It’s official: I am definitely an introvert.

Graduate school has put the issue to rest. My assistantship has doubly reinforced it. I get invited to parties and get-togethers all the time and have, as of yet, only gone to a few. Last week I went to watch someone’s band play for the first time and found myself reading an article in the NYT on a barstool instead of engaging with the drunks. When it was all over, I couldn’t figure out a way to my friend near the stage through the sea of inebriated coeds with minimal awkwardness…so I bolted.

The stange thing is  – I’m not shy.

This is a seldom -noted aspect of introversion that a lot of introverts report. We can be shy, but most of us are only moderately adverse to social situations in general. The real defining trait of an introvert is the loss of psychic energy during interpersonal social exchanges. We’re the ones who think creating and maintaining a social persona is hard work (re: “emotional labor”), unlike extroverts who tend to find maintaining that social façade an energy-giving creative outlet and a generally good time.

I’m a performer. Public speaking and singing are EASY for me. I shine in social media exchanges and on YouTube. These are obviously highly impersonal exchanges and less reciprocal than the give and take of an in-person conversation. Being larger than life in choreographed, anticipated bursts takes much less energy than being “me” one-on-one for long stretches of time. It takes a lot of work to cork the bottle containing my jittery over-thinking.  I am not very good at doing this while anticipating the moods of others and can get easily burnt out by the process.

I can be quite a jovial, charismatic creature when in small, familiar groups of people in comfortable settings. Large crowds are exhausting and the incessant overstimulation thrown at the undergrads around my college campus makes me want to burrow under my bed with a 500+ page book about the biochemistry of human metabolism and the neurology of the enteric nervous system and never re-emerge.

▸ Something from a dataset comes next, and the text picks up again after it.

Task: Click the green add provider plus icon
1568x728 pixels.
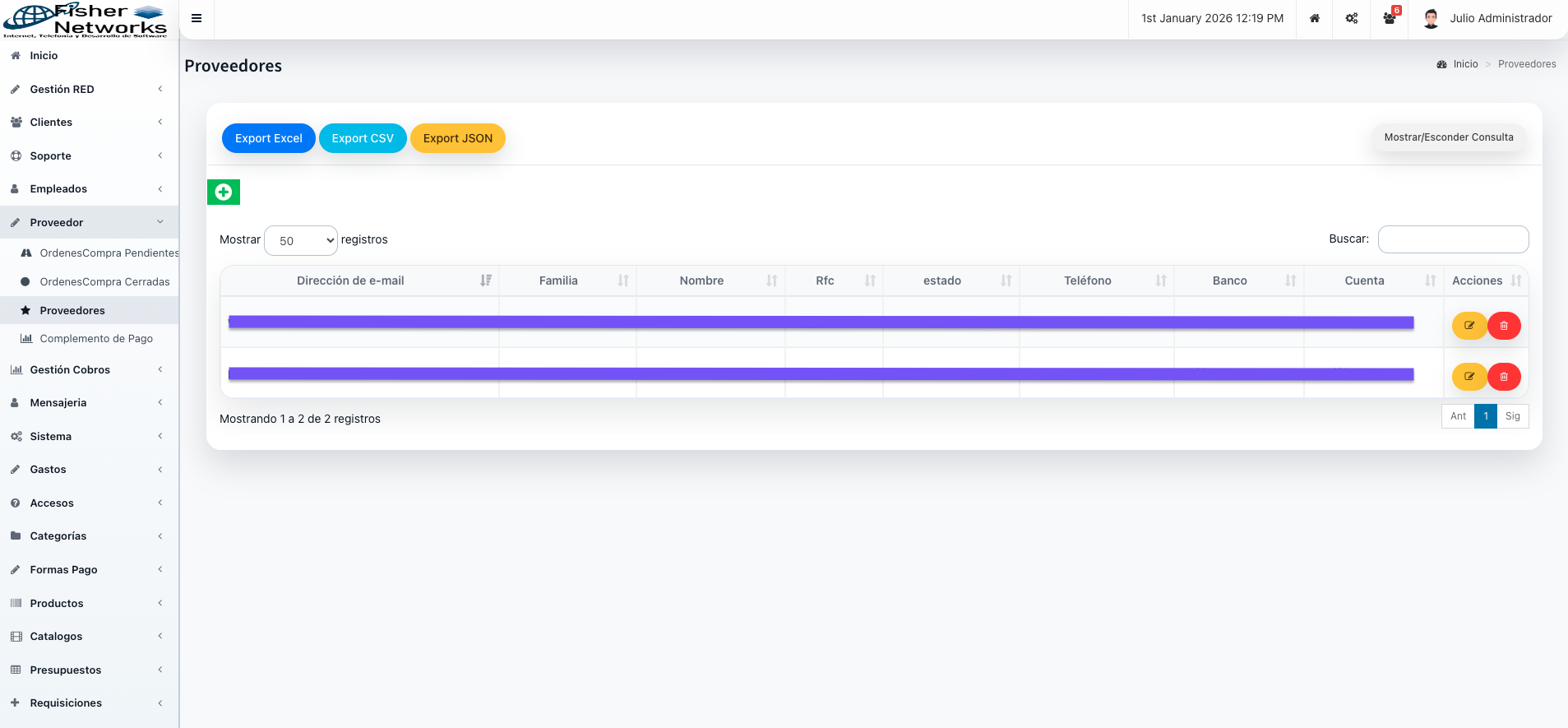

I hate small talk. I would much rather hear about your subjects of study or something that matters to you. I want to hear about things that make you YOU. YOU are interesting. Random trivia, not so much.

I don’t have ADHD. I am incredibly uncomfortable living in an extroverted paradise of neon ADHD-ticking delights and the myriad accompanying voices vying for attention.  I just want quiet. Or some really good music. The point is I wish I could be without some of the noise and distraction.

Most of my friends think that I’m extremely extroverted. I don’t think that’s true.

I remember one time in eighth grade when I made myself go to a party for an acting group I was involved in. I hid in the stairwell while the other kids had fun. I cried because I wanted to go home, yet I refused to call my mom. You see, I wasn’t crying because I didn’t like the other kids; I was overwhelmed and didn’t know how to navigate these tumultuous social waters. I was frustrated for wanting to hide and equally angry at myself for engineering a social situation in which I would have to feel like this.

I was a painfully shy kid. I force myself to act in a more extroverted fashion – even when it is painful – and over time this behavior has allowed me to build up the skill set necessary to survive in an extroverted world. It is internally difficult for me to reconcile this behavior with the notion of somehow being a little less of myself in the process. At the end of the day, though, I am still ME.

I am not a social butterfly. I just play one during the day time. The chronic discomfort means I’m growing. In 2011, IBM’s Ginni Rometty said, “Growth and comfort do not coexist.” I guess this is something most of us know intuitively. I know it’s true through my experience. I would be in pretty sorry shape if I didn’t have the gumption to take on these challenges proactively. I intentionally put myself in positions that require heavy social interaction in the hope that I will rise to the occasion.

If you are an closeted introvert like me, don’t worry. We’re in this together. And if your supersmartsuperbrain is pondering what I’m pondering, someday we’ll take over the world.